Genomic analysis of MERS coronavirus reveals transmission

23 September 2013

Genomic analysis of the Middle East respiratory syndrome coronavirus (MERS-CoV) first identified last year has provided important new information about transmission.
MERS-CoV causes severe acute respiratory illness with a high fatality rate; there have been 130 confirmed cases to date, nearly all of them in Saudi Arabia and mostly sporadic cases with no obvious source of infection, although infection between humans has also been observed. There have been 58 deaths.
With any new human pathogen, understanding issues such as how it is transmitted and causes disease are very important for public health preparedness.  A new study published in the Lancet reports on the largest number of different isolates sequenced so far (21). Linked with information on the location of five different outbreaks within in Saudi Arabia and the date of infection, this has allowed researchers to track changes in the viral genome over time.
Some of the genomic changes were too great to be the result of normal mutations during passage between human hosts. The pattern of transmission revealed that it could not be solely transmitted between humans, and must therefore also involve movement of an animal reservoir or infected animal products. Possible animal species that may be acting as hosts for the virus include bats or camels.
=======
* [Task directions]:
Carry on the article on MERS coronavirus genomics, picking up after its final sentence. The dataset entries that come next are separate material with no connection to the article on MERS coronavirus genomics.

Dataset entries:
=======
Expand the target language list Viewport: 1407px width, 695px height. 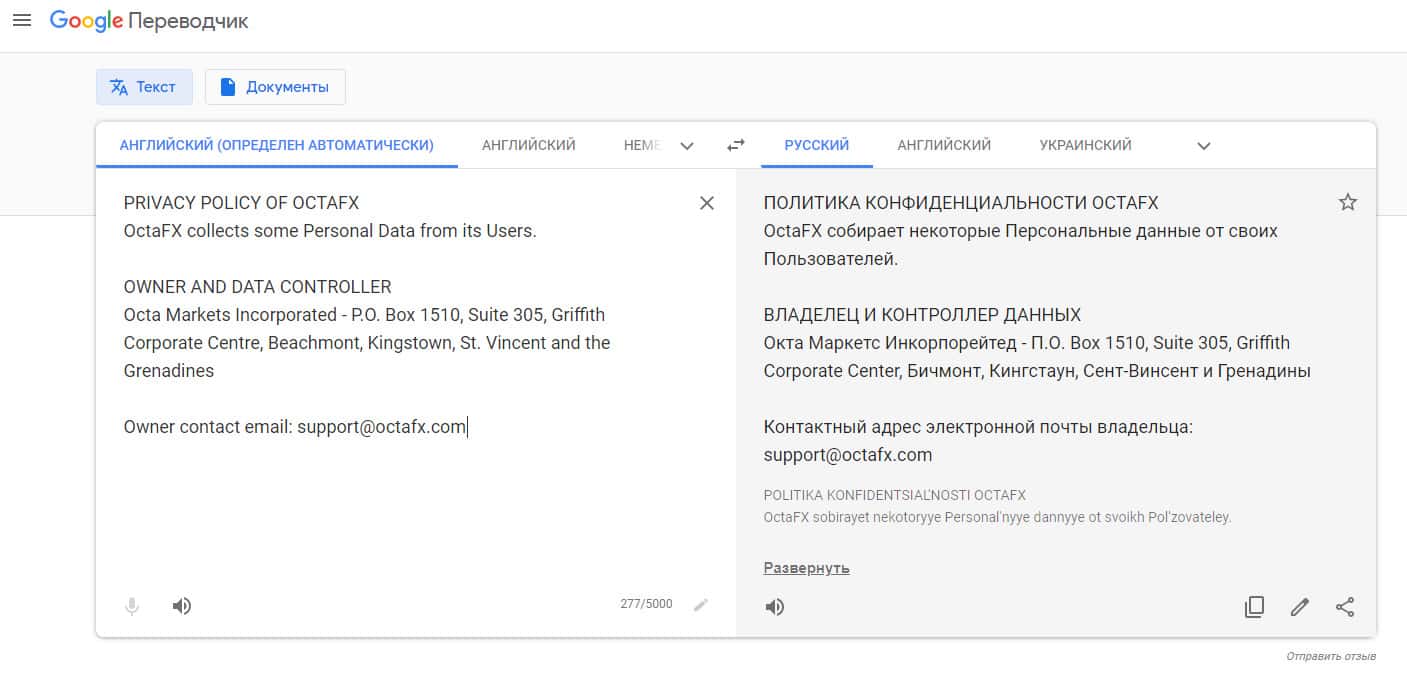pyautogui.click(x=1204, y=146)
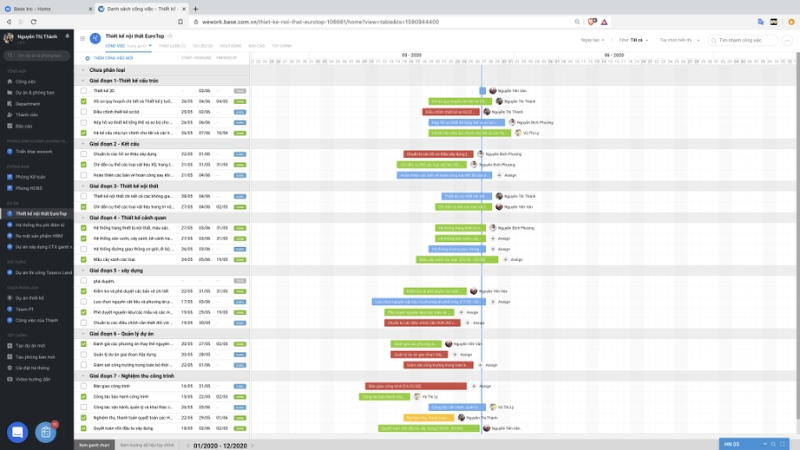Uncheck the Mẫu cây xanh các loại task
This screenshot has width=800, height=450.
[x=83, y=259]
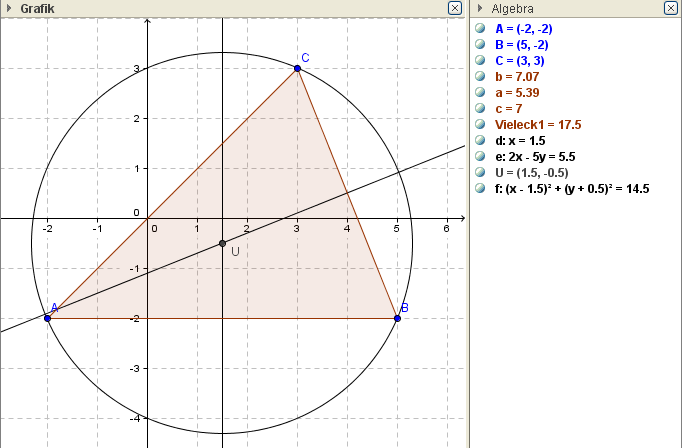Toggle visibility bullet for point A
The width and height of the screenshot is (682, 448).
tap(481, 29)
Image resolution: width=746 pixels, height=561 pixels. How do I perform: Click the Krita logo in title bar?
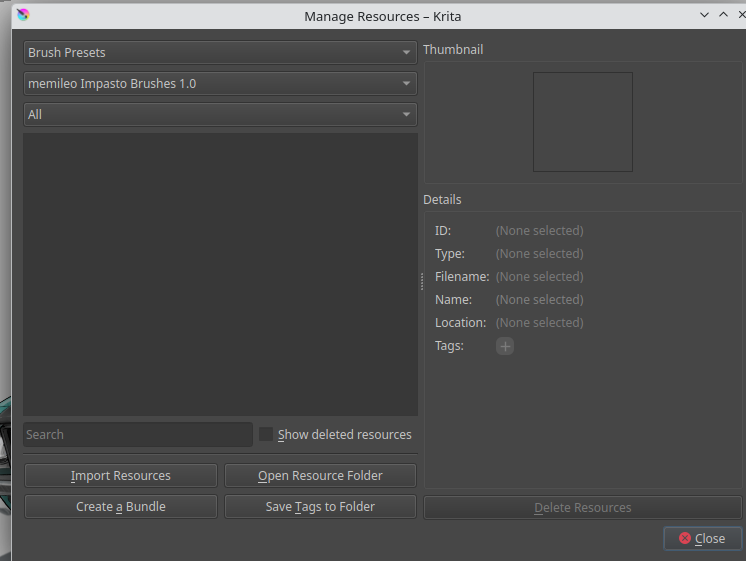click(x=23, y=14)
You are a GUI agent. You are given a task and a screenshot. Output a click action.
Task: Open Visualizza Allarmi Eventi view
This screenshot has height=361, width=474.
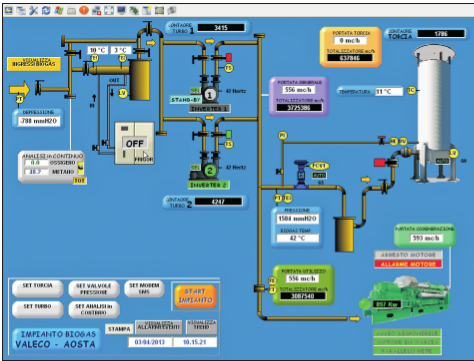[x=159, y=327]
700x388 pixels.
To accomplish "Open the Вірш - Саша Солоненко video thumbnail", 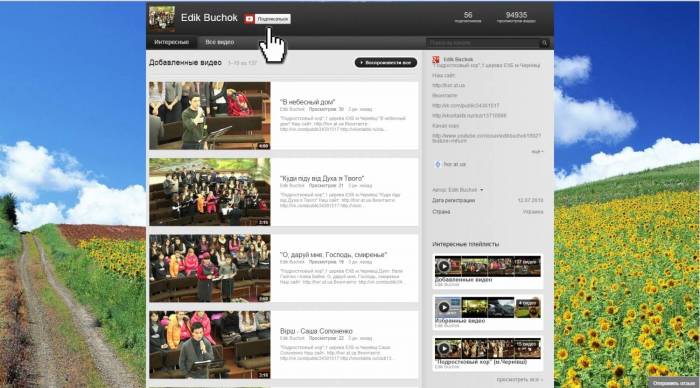I will point(210,344).
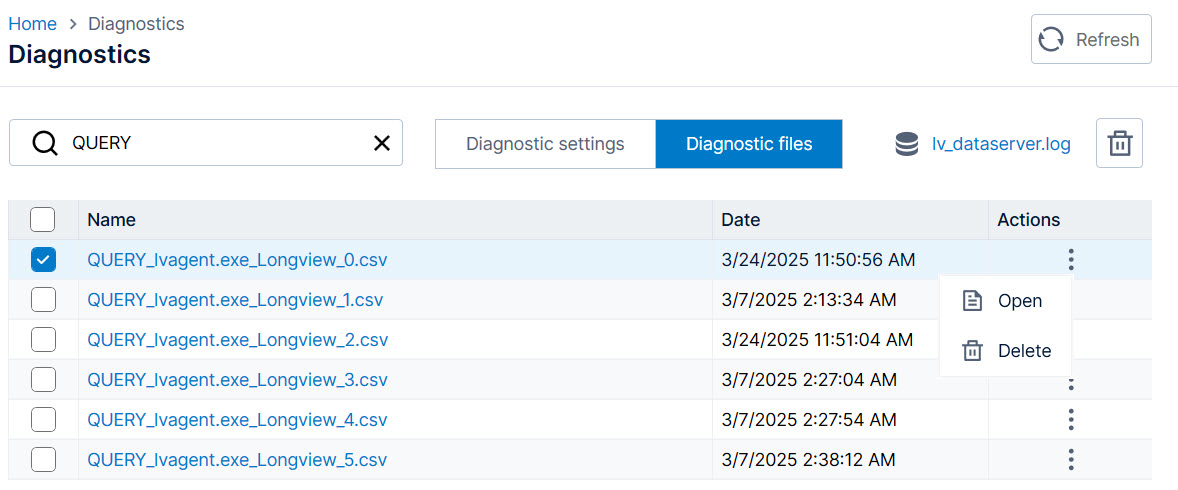Open actions menu for Longview_0.csv row

[1071, 260]
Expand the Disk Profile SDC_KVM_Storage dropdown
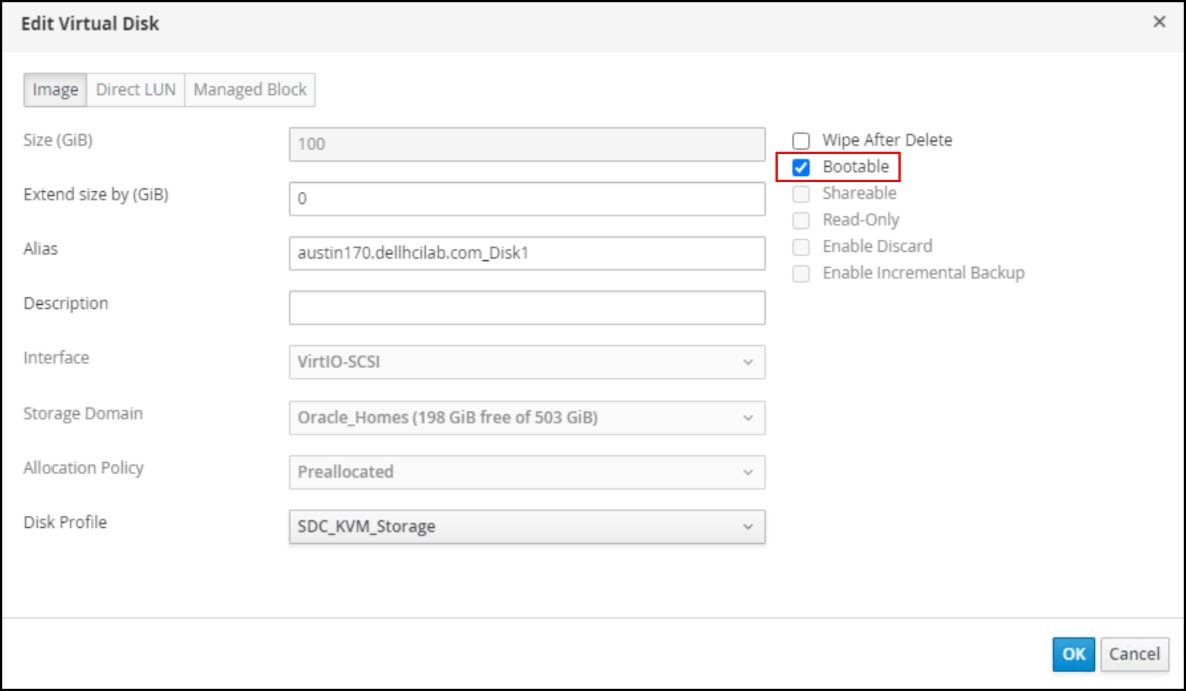 [x=526, y=526]
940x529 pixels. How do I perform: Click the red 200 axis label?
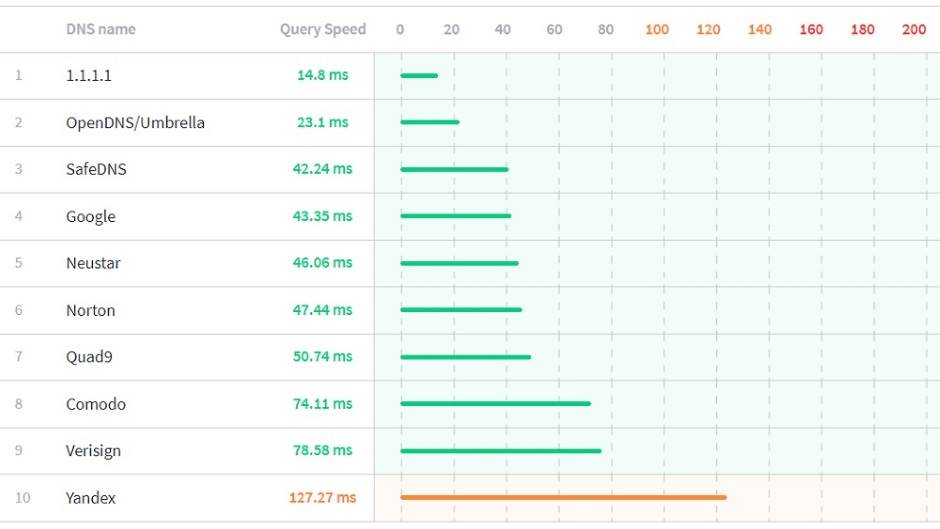(x=914, y=30)
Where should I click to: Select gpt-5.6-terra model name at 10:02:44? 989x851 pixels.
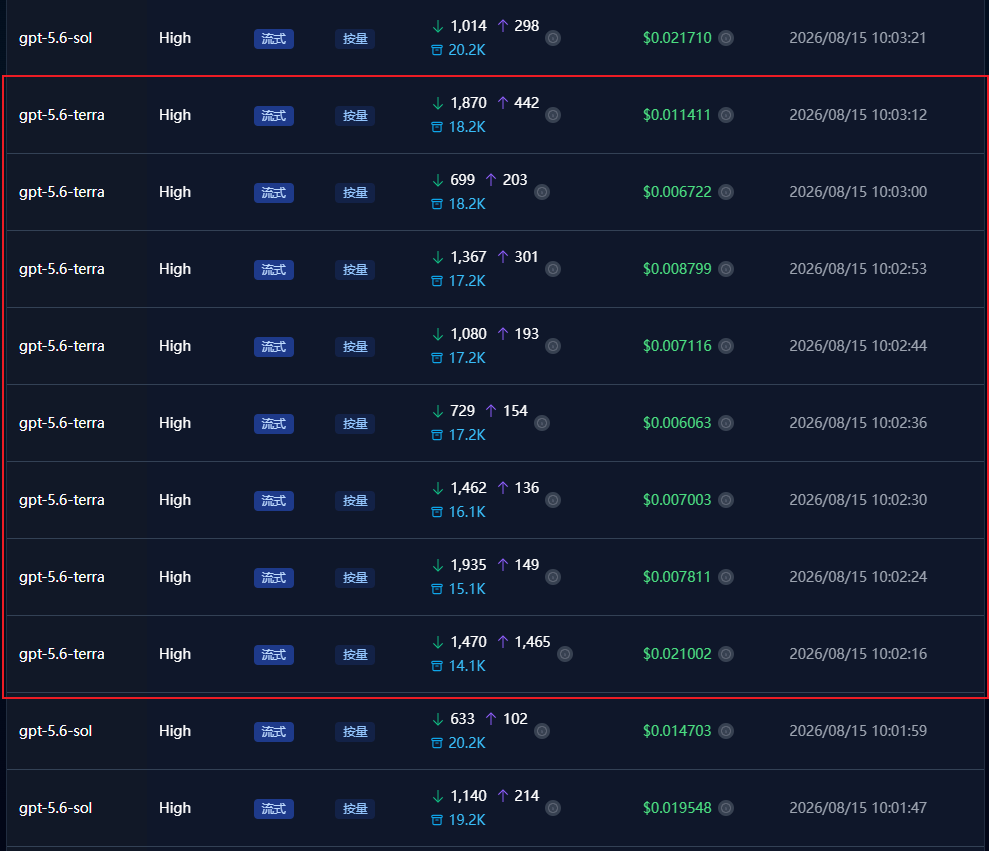[x=62, y=346]
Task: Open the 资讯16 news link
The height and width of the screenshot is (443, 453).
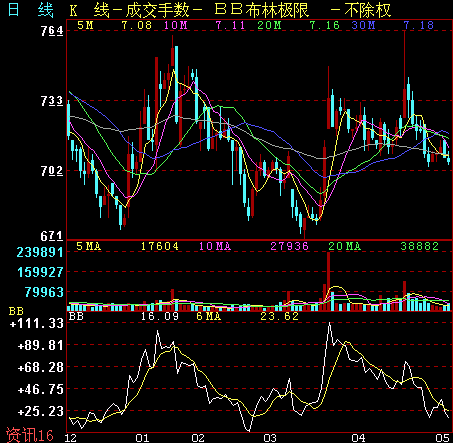Action: tap(30, 435)
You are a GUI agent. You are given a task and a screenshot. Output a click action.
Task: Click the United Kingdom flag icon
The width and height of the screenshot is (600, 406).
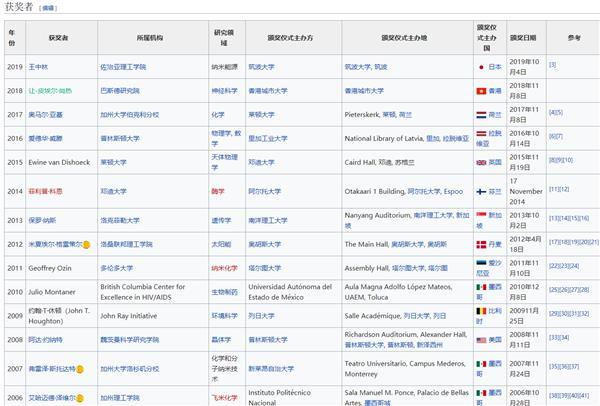481,163
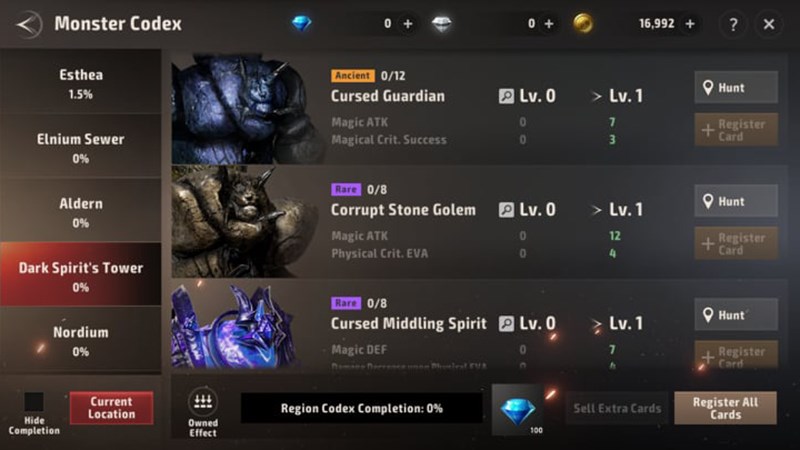This screenshot has width=800, height=450.
Task: Add blue diamonds with plus icon
Action: click(x=408, y=24)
=======
* [Result of the exercise]:
The researchers conclude that identification of the animal reservoirs and how the virus is transmitted from them to humans is now urgently needed to provide the necessary information to interrupt transmission and contain the virus’.

Comment: This is a useful demonstration of the potential value of rapid genome sequencing for the monitoring and control of infectious diseases; hopefully, such applications will be embedded in public health and clinical systems before the emergence of any major new threat. The priority for MERS-CoV now is to find out how to prevent further infections from the unknown animal source, and combine this knowledge with current measures to limit spread from infected humans.